___ The data

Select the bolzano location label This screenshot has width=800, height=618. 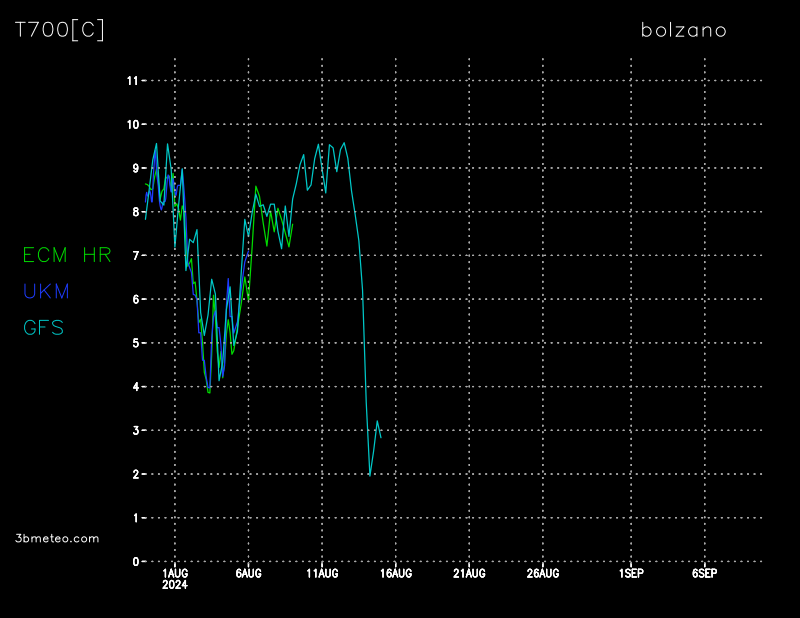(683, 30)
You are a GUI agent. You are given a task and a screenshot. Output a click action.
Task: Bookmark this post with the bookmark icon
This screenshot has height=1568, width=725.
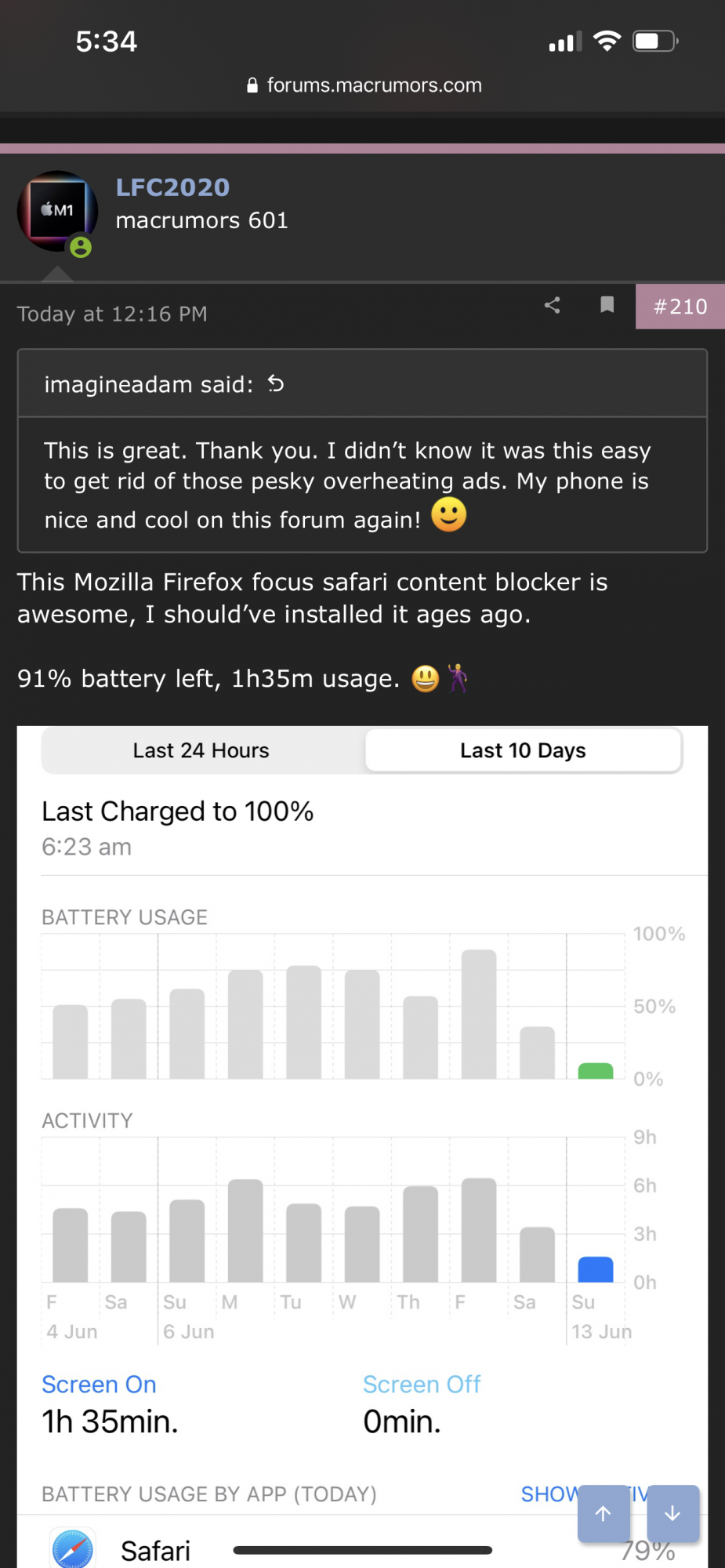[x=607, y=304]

______

In the records above, find the line that contains "Task: Bookmark this". Retype it and every line after it, exactly, leaving out all pictures.

Task: Bookmark this post with the bookmark icon
This screenshot has height=1568, width=725.
[x=607, y=304]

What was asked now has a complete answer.